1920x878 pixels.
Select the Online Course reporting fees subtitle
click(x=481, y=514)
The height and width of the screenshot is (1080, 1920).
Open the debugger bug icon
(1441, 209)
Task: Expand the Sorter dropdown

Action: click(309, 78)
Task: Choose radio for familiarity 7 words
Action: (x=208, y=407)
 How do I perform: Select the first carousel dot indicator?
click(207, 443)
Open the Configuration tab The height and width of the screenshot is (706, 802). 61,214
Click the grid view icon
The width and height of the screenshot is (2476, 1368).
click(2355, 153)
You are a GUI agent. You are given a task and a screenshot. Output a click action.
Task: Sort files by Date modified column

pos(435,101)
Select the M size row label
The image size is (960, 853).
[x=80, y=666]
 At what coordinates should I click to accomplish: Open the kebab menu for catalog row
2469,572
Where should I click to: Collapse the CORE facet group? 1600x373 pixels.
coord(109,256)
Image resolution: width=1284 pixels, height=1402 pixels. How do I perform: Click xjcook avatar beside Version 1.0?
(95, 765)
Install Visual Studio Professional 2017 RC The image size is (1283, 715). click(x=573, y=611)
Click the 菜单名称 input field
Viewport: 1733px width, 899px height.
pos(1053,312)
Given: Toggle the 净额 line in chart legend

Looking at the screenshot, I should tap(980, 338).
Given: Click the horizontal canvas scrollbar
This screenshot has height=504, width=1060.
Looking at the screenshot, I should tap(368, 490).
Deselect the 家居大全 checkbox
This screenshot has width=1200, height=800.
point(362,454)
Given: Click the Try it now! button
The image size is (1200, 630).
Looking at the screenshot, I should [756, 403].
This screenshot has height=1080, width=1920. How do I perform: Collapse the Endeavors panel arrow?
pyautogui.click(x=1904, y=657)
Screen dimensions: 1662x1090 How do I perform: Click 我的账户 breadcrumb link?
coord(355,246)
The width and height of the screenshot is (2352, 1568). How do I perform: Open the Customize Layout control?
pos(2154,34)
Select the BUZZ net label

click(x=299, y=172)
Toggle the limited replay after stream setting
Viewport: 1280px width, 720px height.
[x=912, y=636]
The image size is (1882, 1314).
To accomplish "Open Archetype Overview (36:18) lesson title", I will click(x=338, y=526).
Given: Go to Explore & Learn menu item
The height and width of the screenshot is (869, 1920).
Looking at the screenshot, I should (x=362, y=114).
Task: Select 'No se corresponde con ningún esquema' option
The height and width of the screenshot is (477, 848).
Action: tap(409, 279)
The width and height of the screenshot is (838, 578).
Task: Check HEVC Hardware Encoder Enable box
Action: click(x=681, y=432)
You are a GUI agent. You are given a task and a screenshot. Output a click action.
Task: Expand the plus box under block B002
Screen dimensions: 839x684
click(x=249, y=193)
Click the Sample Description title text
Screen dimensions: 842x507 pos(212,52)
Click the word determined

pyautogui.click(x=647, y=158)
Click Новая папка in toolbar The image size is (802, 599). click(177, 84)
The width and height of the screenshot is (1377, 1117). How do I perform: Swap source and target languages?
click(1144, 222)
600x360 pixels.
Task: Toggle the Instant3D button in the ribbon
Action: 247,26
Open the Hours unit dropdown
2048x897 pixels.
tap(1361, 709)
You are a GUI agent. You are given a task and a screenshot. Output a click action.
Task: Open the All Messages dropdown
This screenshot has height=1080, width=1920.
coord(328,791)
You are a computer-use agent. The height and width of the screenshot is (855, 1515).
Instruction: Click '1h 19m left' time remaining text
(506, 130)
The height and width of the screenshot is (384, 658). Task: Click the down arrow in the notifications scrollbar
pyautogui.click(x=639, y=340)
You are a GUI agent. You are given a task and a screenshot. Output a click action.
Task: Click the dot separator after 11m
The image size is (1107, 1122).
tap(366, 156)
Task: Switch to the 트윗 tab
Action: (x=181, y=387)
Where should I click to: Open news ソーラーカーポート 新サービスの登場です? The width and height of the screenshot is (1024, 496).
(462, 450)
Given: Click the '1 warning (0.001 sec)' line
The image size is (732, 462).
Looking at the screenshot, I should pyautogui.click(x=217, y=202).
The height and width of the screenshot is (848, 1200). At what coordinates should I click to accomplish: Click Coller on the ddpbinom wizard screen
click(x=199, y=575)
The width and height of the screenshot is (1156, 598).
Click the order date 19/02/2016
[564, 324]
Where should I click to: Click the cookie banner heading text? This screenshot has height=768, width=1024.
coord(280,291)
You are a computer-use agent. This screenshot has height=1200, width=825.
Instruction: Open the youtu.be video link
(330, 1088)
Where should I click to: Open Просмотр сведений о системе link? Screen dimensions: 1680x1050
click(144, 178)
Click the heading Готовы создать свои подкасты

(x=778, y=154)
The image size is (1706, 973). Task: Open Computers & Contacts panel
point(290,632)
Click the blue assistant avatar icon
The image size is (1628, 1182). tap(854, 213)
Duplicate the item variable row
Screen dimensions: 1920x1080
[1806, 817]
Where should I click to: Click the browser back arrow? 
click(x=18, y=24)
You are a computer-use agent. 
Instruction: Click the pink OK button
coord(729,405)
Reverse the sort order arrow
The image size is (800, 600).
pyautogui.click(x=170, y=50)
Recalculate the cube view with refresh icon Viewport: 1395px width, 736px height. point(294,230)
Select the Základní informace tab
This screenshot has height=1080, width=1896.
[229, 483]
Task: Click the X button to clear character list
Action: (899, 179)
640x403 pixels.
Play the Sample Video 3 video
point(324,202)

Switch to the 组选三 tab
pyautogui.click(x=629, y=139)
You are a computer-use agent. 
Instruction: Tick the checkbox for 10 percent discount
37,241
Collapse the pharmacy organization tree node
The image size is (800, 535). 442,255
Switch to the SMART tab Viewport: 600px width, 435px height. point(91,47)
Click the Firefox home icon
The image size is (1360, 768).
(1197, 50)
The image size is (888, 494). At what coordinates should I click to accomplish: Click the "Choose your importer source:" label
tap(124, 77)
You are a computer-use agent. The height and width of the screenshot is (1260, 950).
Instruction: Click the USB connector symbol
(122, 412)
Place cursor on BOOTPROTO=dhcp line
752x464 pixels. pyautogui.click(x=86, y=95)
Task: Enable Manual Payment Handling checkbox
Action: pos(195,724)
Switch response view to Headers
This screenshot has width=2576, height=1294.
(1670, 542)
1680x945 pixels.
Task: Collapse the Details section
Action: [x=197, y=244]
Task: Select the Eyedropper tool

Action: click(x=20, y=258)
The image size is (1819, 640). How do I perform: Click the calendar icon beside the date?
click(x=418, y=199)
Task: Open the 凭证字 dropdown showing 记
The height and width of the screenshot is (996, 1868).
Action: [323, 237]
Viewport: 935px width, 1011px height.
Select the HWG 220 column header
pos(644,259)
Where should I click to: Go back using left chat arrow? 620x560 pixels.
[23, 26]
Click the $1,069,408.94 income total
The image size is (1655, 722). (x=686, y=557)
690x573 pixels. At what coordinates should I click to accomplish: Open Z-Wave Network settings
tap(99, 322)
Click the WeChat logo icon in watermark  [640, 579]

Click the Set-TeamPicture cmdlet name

=====

INSTRUCTION —
Can you rewrite the records from the line with "Where should I click to: Open Просмотр" up to and including the line with "point(290,632)", changing "heading" to "title" and leaving everything else untouched?

RESPONSE BELOW —
Where should I click to: Open Просмотр сведений о системе link? Screen dimensions: 1680x1050
click(144, 178)
Click the title Готовы создать свои подкасты

(x=778, y=154)
The image size is (1706, 973). Task: Open Computers & Contacts panel
point(290,632)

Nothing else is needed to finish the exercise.